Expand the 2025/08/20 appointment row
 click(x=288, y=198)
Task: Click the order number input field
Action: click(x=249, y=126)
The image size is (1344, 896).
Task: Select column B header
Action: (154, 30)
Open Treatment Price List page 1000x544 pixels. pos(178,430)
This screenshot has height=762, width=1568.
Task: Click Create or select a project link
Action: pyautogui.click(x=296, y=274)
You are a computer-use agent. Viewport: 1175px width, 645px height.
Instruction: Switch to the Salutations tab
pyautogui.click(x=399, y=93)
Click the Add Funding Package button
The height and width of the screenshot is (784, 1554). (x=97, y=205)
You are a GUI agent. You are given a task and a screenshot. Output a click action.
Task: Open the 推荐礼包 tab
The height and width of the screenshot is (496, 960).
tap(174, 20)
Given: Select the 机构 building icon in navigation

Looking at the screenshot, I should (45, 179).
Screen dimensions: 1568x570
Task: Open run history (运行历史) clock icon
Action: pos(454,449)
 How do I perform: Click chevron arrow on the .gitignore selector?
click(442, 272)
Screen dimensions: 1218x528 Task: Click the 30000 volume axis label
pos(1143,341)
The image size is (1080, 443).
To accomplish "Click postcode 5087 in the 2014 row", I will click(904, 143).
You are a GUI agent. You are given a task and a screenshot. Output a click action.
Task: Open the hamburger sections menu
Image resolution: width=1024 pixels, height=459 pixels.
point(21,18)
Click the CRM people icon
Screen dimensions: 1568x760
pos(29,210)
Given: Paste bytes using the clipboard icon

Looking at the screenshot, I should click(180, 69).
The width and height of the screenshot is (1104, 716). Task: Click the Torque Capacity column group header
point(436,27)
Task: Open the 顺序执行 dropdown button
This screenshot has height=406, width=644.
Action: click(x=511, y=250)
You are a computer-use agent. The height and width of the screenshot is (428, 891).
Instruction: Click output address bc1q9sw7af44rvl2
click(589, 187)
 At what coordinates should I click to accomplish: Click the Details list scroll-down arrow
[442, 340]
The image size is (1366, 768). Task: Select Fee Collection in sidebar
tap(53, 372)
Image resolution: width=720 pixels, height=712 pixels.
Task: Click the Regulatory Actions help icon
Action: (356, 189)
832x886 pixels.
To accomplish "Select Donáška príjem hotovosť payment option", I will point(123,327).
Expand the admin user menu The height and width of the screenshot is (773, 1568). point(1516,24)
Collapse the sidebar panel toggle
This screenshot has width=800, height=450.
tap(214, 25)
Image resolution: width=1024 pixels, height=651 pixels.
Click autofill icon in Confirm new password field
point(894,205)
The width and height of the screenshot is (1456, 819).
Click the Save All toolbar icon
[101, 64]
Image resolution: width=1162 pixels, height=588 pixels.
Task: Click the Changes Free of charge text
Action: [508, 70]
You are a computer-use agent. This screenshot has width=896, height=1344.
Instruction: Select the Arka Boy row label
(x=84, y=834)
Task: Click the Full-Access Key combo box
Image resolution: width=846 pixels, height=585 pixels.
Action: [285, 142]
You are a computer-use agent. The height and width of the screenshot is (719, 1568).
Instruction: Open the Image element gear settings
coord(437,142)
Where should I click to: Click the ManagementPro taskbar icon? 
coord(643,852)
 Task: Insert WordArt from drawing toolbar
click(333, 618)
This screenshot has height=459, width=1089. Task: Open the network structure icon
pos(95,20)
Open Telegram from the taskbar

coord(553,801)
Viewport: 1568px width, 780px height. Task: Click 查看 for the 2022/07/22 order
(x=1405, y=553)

■ Short exercise ■
Update all the items above by changing every "taskbar" to "dock", leaving everything else as it is.

■ Result ■
Expand the 2025/08/20 appointment row
 click(x=288, y=198)
Task: Click the order number input field
Action: click(x=249, y=126)
The image size is (1344, 896).
Task: Select column B header
Action: (154, 30)
Open Treatment Price List page 1000x544 pixels. pos(178,430)
This screenshot has height=762, width=1568.
Task: Click Create or select a project link
Action: pyautogui.click(x=296, y=274)
You are a computer-use agent. Viewport: 1175px width, 645px height.
Instruction: Switch to the Salutations tab
pyautogui.click(x=399, y=93)
Click the Add Funding Package button
The height and width of the screenshot is (784, 1554). (x=97, y=205)
You are a GUI agent. You are given a task and a screenshot. Output a click action.
Task: Open the 推荐礼包 tab
The height and width of the screenshot is (496, 960).
tap(174, 20)
Given: Select the 机构 building icon in navigation

Looking at the screenshot, I should (45, 179).
Screen dimensions: 1568x570
Task: Open run history (运行历史) clock icon
Action: pos(454,449)
 How do I perform: Click chevron arrow on the .gitignore selector?
click(442, 272)
Screen dimensions: 1218x528 Task: Click the 30000 volume axis label
pos(1143,341)
The image size is (1080, 443).
To accomplish "Click postcode 5087 in the 2014 row", I will click(904, 143).
You are a GUI agent. You are given a task and a screenshot. Output a click action.
Task: Open the hamburger sections menu
Image resolution: width=1024 pixels, height=459 pixels.
point(21,18)
Click the CRM people icon
Screen dimensions: 1568x760
pos(29,210)
Given: Paste bytes using the clipboard icon

Looking at the screenshot, I should click(180, 69).
The width and height of the screenshot is (1104, 716). Task: Click the Torque Capacity column group header
point(436,27)
Task: Open the 顺序执行 dropdown button
This screenshot has height=406, width=644.
Action: click(x=511, y=250)
You are a computer-use agent. The height and width of the screenshot is (428, 891).
Instruction: Click output address bc1q9sw7af44rvl2
click(589, 187)
 At what coordinates should I click to accomplish: Click the Details list scroll-down arrow
[442, 340]
The image size is (1366, 768). Task: Select Fee Collection in sidebar
tap(53, 372)
Image resolution: width=720 pixels, height=712 pixels.
Task: Click the Regulatory Actions help icon
Action: (356, 189)
832x886 pixels.
To accomplish "Select Donáška príjem hotovosť payment option", I will point(123,327).
Expand the admin user menu The height and width of the screenshot is (773, 1568). point(1516,24)
Collapse the sidebar panel toggle
This screenshot has width=800, height=450.
tap(214, 25)
Image resolution: width=1024 pixels, height=651 pixels.
Click autofill icon in Confirm new password field
point(894,205)
The width and height of the screenshot is (1456, 819).
Click the Save All toolbar icon
[101, 64]
Image resolution: width=1162 pixels, height=588 pixels.
Task: Click the Changes Free of charge text
Action: [508, 70]
You are a computer-use agent. This screenshot has width=896, height=1344.
Instruction: Select the Arka Boy row label
(x=84, y=834)
Task: Click the Full-Access Key combo box
Image resolution: width=846 pixels, height=585 pixels.
Action: [285, 142]
You are a computer-use agent. The height and width of the screenshot is (719, 1568).
Instruction: Open the Image element gear settings
coord(437,142)
Where should I click to: Click the ManagementPro dock icon? 
coord(643,852)
 Task: Insert WordArt from drawing toolbar
click(333, 618)
This screenshot has height=459, width=1089. Task: Open the network structure icon
pos(95,20)
Open Telegram from the dock

coord(553,801)
Viewport: 1568px width, 780px height. Task: Click 查看 for the 2022/07/22 order
(x=1405, y=553)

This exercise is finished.